A ficção científica tem a vantagem de utilizar sua ambientação, aproveitando o vazio do espaço, para executar sequências de introspecção e/ou catarse emocional dos seus personagens. Em Ad Astra, seguimos o astronauta Roy McBride (Brad Pitt) em uma missão secreta envolvendo o desaparecimento de seu pai, H. Clifford McBride (Tommy Lee Jones), considerado um herói por seus projetos em busca de novas formas de vida em outros planetas.
Pouco pode ser dito sobre a proposta da obra sem entregar detalhes relevantes da trama, que apresenta sequências de ação impressionantes ao lado de um ritmo mais vagaroso. Isso pode soar como um contraste capaz de colocar a experiência do filme em risco, mas por conta da tensão e os obstáculos envolvendo as leis da física fora de nosso planeta, algo como um carro saindo do curso em uma atmosfera diferente ou um capacete quebrado podem ser o seu fim.
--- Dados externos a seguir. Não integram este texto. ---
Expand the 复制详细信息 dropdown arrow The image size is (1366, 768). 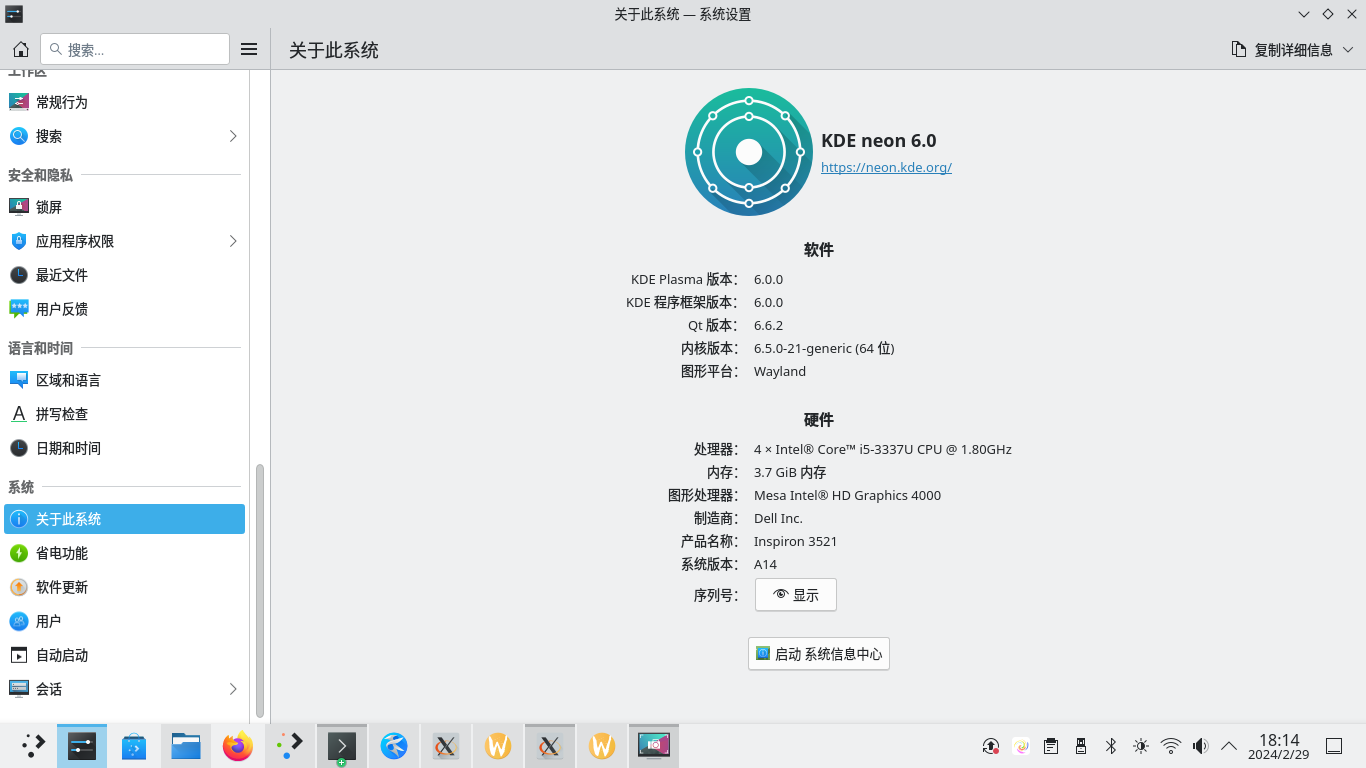1347,50
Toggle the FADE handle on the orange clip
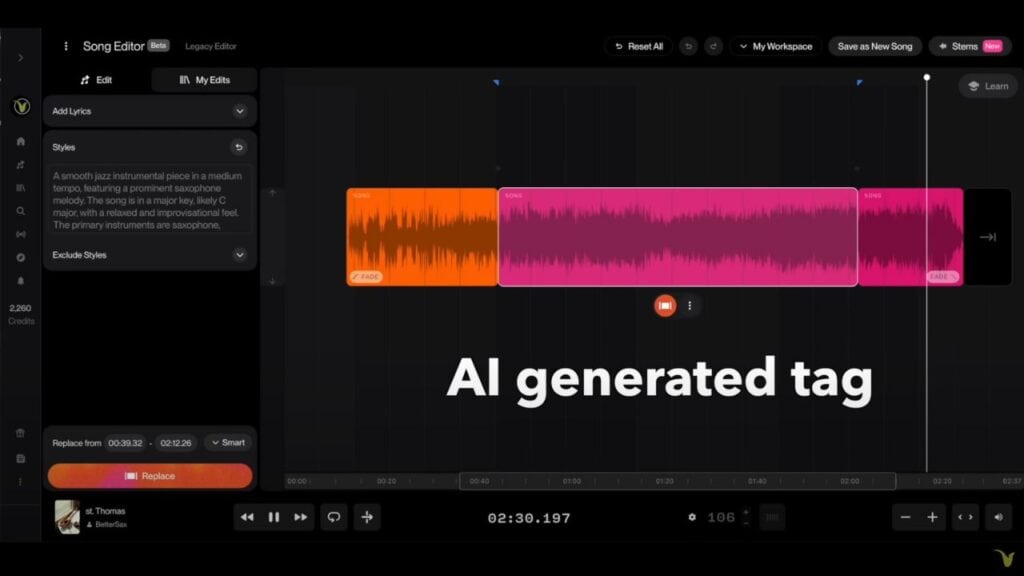This screenshot has width=1024, height=576. [365, 276]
É claro que há circunstâncias onde o diretor precisa brincar um pouco com as regras para que a trama siga um caminho mais envolvente, mas isso pode ser perdoado, já que esse é um filme sobre a procura de nossa própria humanidade, e James Gray, diretor do longa, também responsável por obras como Z: A Cidade Perdida, acerta em cheio na execução.
Seguindo uma trajetória diferente do que se espera de um filme grande como esse no atual contexto das salas de cinema, Ad Astra se distancia completamente de sucessos como Interestelar, de Christopher Nolan, e tem mais interesse em uma condução que ecoa melhor os longa-metragens de ficção científica do diretor russo Andrei Tarkovski, como Solaris ou Stalker, mas não nas tomadas que destacam a beleza da natureza (ainda que a fotografia mais transparente de Ad Astra seja belíssima, feita por Hoyte Van Hoytema – talvez a maior semelhança de Gray com Nolan, já que ambos trabalharam com Hoyte para capturar o visual de seus filmes), e sim em sua composição e temas, abordando a solidão e o vazio existencial do protagonista.
Esse debate existencial talvez seja a maior força do filme, onde até o que parece mais absurdo, como piratas espaciais ou uma sequência envolvendo primatas raivosos, funciona perfeitamente para contribuir com o desenvolvimento do protagonista, que começa a obra agindo de maneira fria e pouco expressiva (resultado de um rigoroso treinamento e avaliações psicológicas), mas aos poucos revela suas verdadeiras intenções, medos e arrependimentos.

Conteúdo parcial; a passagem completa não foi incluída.